What's Eating Harlem: College Institutions’ Roles in Gentrification and Displacement
I’ve watched the show “What’s Eating Harlem” with my mom countless times. In each episode, the host takes a trip to the hottest spots in Harlem. Whether it be a new restaurant, an upcoming cultural event or an open mic night at the Apollo Theater, “What’s Eating Harlem” ensured that viewers never missed out on what Uptown Manhattan had to offer.
But the Harlem I traveled to from Queens for Saturday school during my elementary years does not appear to be the same Harlem I see today when exiting from the 125th Street D/B/A/C station. There are massive highrises being built next to housing projects. It is street knowledge in New York City that once a Whole Foods Market opens in your neighborhood, the plague of gentrification has arrived, and it will not stop spreading until your neighborhood looks like another average block on the Lower East Side. Hearing my friend discuss how she and her fellow high school peers were banned from the Harlem Whole Foods Market briefly after its opening in 2017, simply for browsing, displays what occurs when chain businesses are placed in a neighborhood, but are not meant for the people that live there. The street vendors that used to populate the street corners in abundance are dwindling in number. The crack down on street vendors is one of many problematic plans on Mayor Eric Adams’ agenda, as people who are attempting to make an honest living are depicted as criminals. So when Columbia University allows a course called Co-Designing Smart Cities, in which the syllabus claims will explore ways to “[increase] crime management” and ensure that places like Harlem are “places people want to live,” I am forced to ask myself, what is truly eating Harlem?

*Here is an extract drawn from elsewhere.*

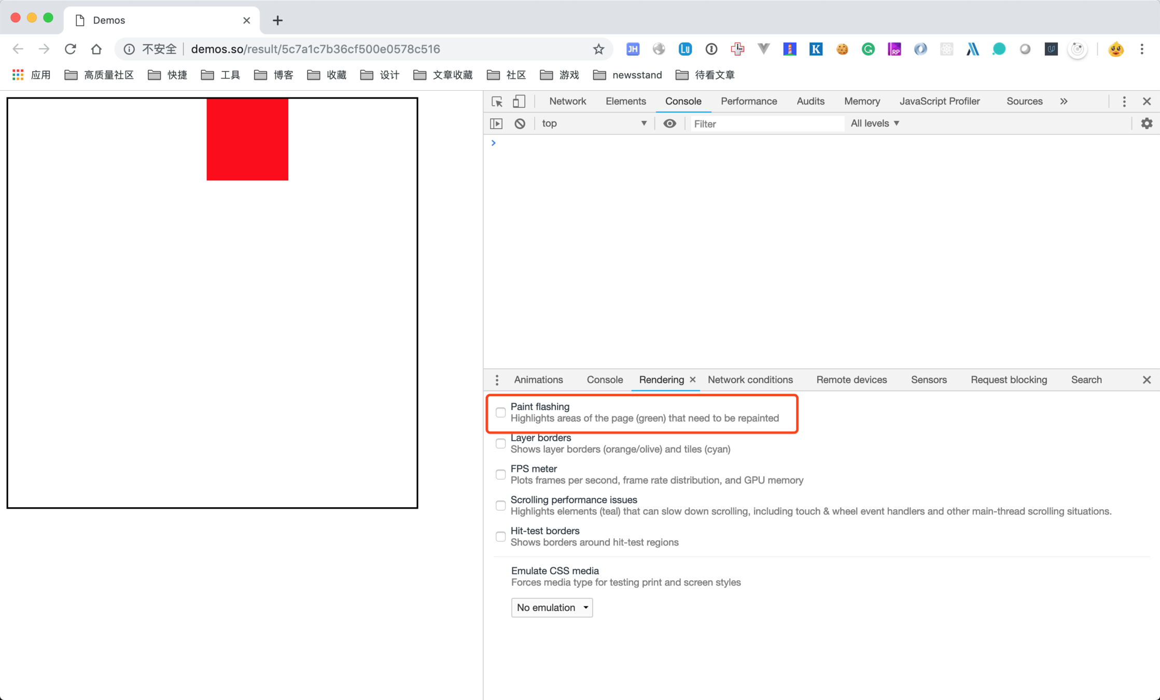Toggle Layer borders checkbox
This screenshot has width=1160, height=700.
click(x=500, y=444)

Harlem has been a culturally rich mecca, with the Harlem Renaissance and El Barrio being two main associations that people have with the area. The famous Apollo theater served as a place where Black artists, such as Duke Ellington, could showcase their talents. Shows and plays still come to the stage, exhibiting new talent within the youth. Civil rights icons such as Malcolm X and Marcus Garvey were able to gather supporters in the ongoing fight for civil rights and equity on the streets of Harlem. Harlem still remains the home to plenty of racial and socioeconomic minorities. However, that reality is continuously threatened when neighborhood staples like the Pathmark grocery store once on 125th street become high rise apartments with one bedrooms starting north of $3,000 per month. The struggle to accommodate the climbing rent prices is no stranger to the restaurants residing in Harlem. The ongoing push toward rezoning, would displace up to 71 African American owned businesses and 975 employees including those in the restaurant industry. The impact of the COVID-19 pandemic on dine-in restaurants adds to the challenges that businesses have had to keep their doors open. “Legacy brands” such as Sylvia’s, Melba’s, and Red Rooster have been able to keep up with surging rent prices and the inevitable reliance on delivery services to serve the community. Sadly, smaller family businesses will continue to struggle to keep their heads above water, while implant restaurant ventures grow white roots in Harlem.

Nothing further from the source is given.